### GIVEN INSTRUCTION
Copy out the data below, changing every "speech bubble" to "callout" and leaving all other text as it is.

#### EXTRACTED RECORDS

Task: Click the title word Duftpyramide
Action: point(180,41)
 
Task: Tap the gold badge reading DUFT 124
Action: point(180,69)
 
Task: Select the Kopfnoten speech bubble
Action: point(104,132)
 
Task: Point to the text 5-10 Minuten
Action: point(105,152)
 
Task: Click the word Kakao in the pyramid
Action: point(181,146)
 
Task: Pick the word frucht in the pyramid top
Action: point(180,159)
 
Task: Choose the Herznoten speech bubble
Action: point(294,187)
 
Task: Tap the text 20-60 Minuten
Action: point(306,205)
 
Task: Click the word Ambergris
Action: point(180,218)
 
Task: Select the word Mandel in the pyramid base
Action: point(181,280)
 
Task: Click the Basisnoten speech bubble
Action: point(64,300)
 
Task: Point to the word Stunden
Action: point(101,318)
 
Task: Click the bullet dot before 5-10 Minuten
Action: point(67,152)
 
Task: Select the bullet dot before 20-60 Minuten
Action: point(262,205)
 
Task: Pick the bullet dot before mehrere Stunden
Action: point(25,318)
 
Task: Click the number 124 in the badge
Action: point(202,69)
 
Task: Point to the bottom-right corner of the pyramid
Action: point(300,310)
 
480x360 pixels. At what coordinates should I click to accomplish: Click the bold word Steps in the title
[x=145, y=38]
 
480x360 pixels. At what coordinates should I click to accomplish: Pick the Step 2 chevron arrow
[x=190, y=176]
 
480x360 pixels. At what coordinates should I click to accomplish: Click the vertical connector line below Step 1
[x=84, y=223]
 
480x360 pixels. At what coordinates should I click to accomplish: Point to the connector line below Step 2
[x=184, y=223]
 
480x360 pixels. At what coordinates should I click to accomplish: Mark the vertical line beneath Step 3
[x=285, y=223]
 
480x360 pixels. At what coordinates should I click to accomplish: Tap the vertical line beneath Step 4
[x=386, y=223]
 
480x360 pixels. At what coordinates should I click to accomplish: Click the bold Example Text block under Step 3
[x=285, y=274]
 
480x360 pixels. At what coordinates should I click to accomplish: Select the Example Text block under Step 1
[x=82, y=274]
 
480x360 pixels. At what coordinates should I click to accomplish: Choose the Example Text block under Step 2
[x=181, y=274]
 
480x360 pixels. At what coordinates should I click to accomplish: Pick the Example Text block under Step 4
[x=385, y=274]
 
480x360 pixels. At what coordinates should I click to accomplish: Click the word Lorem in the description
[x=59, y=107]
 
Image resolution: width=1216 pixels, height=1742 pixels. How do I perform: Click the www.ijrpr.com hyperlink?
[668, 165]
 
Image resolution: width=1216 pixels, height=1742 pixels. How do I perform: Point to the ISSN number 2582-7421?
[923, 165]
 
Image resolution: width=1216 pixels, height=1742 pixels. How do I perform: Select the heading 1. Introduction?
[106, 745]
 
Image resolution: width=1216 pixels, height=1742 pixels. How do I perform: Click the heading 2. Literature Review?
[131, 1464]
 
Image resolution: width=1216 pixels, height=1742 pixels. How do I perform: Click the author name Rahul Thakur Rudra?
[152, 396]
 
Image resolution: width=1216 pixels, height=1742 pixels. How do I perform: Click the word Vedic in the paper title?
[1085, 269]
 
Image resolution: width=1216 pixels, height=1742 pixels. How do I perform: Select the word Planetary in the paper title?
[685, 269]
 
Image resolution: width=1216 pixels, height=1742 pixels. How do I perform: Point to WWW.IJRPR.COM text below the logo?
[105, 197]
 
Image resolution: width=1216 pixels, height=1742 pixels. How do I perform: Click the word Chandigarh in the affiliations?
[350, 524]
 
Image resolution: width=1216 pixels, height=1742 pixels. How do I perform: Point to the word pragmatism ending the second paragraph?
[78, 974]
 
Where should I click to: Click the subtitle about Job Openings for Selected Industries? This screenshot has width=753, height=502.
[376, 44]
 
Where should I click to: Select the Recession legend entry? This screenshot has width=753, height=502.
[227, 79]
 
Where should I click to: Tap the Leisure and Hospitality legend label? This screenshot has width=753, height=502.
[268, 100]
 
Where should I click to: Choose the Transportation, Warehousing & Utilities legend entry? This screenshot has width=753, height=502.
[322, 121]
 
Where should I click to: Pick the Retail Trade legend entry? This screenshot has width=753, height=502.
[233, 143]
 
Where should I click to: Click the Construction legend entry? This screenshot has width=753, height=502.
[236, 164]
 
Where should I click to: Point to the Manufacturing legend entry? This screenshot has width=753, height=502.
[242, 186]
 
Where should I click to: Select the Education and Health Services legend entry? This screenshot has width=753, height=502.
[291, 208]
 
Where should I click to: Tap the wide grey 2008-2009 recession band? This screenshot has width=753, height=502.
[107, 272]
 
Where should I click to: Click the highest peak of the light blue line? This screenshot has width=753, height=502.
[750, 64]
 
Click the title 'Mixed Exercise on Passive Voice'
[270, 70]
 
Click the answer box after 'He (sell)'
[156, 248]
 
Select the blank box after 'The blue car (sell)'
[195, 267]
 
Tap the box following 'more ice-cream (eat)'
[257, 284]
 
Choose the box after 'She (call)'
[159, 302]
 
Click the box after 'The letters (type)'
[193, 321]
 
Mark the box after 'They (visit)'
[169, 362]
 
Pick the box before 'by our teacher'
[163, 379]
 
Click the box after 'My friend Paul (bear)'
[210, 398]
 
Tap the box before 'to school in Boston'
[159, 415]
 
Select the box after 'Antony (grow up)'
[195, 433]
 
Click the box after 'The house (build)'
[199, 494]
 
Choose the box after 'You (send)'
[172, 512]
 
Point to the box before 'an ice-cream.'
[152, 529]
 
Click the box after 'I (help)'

########

### THE ANSWER
Task: Click the title word Duftpyramide
Action: point(180,41)
 
Task: Tap the gold badge reading DUFT 124
Action: point(180,69)
 
Task: Select the Kopfnoten callout
Action: point(104,132)
 
Task: Point to the text 5-10 Minuten
Action: point(105,152)
 
Task: Click the word Kakao in the pyramid
Action: point(181,146)
 
Task: Pick the word frucht in the pyramid top
Action: point(180,159)
 
Task: Choose the Herznoten callout
Action: point(294,187)
 
Task: Tap the text 20-60 Minuten
Action: point(306,205)
 
Task: Click the word Ambergris
Action: point(180,218)
 
Task: Select the word Mandel in the pyramid base
Action: point(181,280)
 
Task: Click the Basisnoten callout
Action: point(64,300)
 
Task: Point to the word Stunden
Action: point(101,318)
 
Task: Click the bullet dot before 5-10 Minuten
Action: point(67,152)
 
Task: Select the bullet dot before 20-60 Minuten
Action: point(262,205)
 
Task: Pick the bullet dot before mehrere Stunden
Action: point(25,318)
 
Task: Click the number 124 in the badge
Action: point(202,69)
 
Task: Point to the bottom-right corner of the pyramid
Action: point(300,310)
 
480x360 pixels. At what coordinates should I click to accomplish: Click the bold word Steps in the title
[x=145, y=38]
 
480x360 pixels. At what coordinates should I click to accomplish: Pick the Step 2 chevron arrow
[x=190, y=176]
 
480x360 pixels. At what coordinates should I click to accomplish: Click the vertical connector line below Step 1
[x=84, y=223]
 
480x360 pixels. At what coordinates should I click to accomplish: Point to the connector line below Step 2
[x=184, y=223]
 
480x360 pixels. At what coordinates should I click to accomplish: Mark the vertical line beneath Step 3
[x=285, y=223]
 
480x360 pixels. At what coordinates should I click to accomplish: Tap the vertical line beneath Step 4
[x=386, y=223]
 
480x360 pixels. At what coordinates should I click to accomplish: Click the bold Example Text block under Step 3
[x=285, y=274]
 
480x360 pixels. At what coordinates should I click to accomplish: Select the Example Text block under Step 1
[x=82, y=274]
 
480x360 pixels. At what coordinates should I click to accomplish: Choose the Example Text block under Step 2
[x=181, y=274]
 
480x360 pixels. At what coordinates should I click to accomplish: Pick the Example Text block under Step 4
[x=385, y=274]
 
480x360 pixels. At what coordinates should I click to accomplish: Click the word Lorem in the description
[x=59, y=107]
 
Image resolution: width=1216 pixels, height=1742 pixels. How do I perform: Click the www.ijrpr.com hyperlink?
[668, 165]
 
Image resolution: width=1216 pixels, height=1742 pixels. How do I perform: Point to the ISSN number 2582-7421?
[923, 165]
 
Image resolution: width=1216 pixels, height=1742 pixels. How do I perform: Select the heading 1. Introduction?
[106, 745]
 
Image resolution: width=1216 pixels, height=1742 pixels. How do I perform: Click the heading 2. Literature Review?
[131, 1464]
 
Image resolution: width=1216 pixels, height=1742 pixels. How do I perform: Click the author name Rahul Thakur Rudra?
[152, 396]
 
Image resolution: width=1216 pixels, height=1742 pixels. How do I perform: Click the word Vedic in the paper title?
[1085, 269]
 
Image resolution: width=1216 pixels, height=1742 pixels. How do I perform: Select the word Planetary in the paper title?
[685, 269]
 
Image resolution: width=1216 pixels, height=1742 pixels. How do I perform: Point to WWW.IJRPR.COM text below the logo?
[105, 197]
 
Image resolution: width=1216 pixels, height=1742 pixels. How do I perform: Click the word Chandigarh in the affiliations?
[350, 524]
 
Image resolution: width=1216 pixels, height=1742 pixels. How do I perform: Point to the word pragmatism ending the second paragraph?
[78, 974]
 
Where should I click to: Click the subtitle about Job Openings for Selected Industries? This screenshot has width=753, height=502.
[376, 44]
 
Where should I click to: Select the Recession legend entry? This screenshot has width=753, height=502.
[227, 79]
 
Where should I click to: Tap the Leisure and Hospitality legend label? This screenshot has width=753, height=502.
[268, 100]
 
Where should I click to: Choose the Transportation, Warehousing & Utilities legend entry? This screenshot has width=753, height=502.
[322, 121]
 
Where should I click to: Pick the Retail Trade legend entry? This screenshot has width=753, height=502.
[233, 143]
 
Where should I click to: Click the Construction legend entry? This screenshot has width=753, height=502.
[236, 164]
 
Where should I click to: Point to the Manufacturing legend entry? This screenshot has width=753, height=502.
[242, 186]
 
Where should I click to: Select the Education and Health Services legend entry? This screenshot has width=753, height=502.
[291, 208]
 
Where should I click to: Tap the wide grey 2008-2009 recession band? This screenshot has width=753, height=502.
[107, 272]
 
Where should I click to: Click the highest peak of the light blue line? This screenshot has width=753, height=502.
[750, 64]
 
Click the title 'Mixed Exercise on Passive Voice'
[270, 70]
 
Click the answer box after 'He (sell)'
[156, 248]
 
Select the blank box after 'The blue car (sell)'
[195, 267]
 
Tap the box following 'more ice-cream (eat)'
[257, 284]
 
Choose the box after 'She (call)'
[159, 302]
 
Click the box after 'The letters (type)'
[193, 321]
 
Mark the box after 'They (visit)'
[169, 362]
 
Pick the box before 'by our teacher'
[163, 379]
 
Click the box after 'My friend Paul (bear)'
[210, 398]
 
Tap the box before 'to school in Boston'
[159, 415]
 
Select the box after 'Antony (grow up)'
[195, 433]
 
Click the box after 'The house (build)'
[199, 494]
 
Choose the box after 'You (send)'
[172, 512]
 
Point to the box before 'an ice-cream.'
[152, 529]
 
Click the box after 'I (help)'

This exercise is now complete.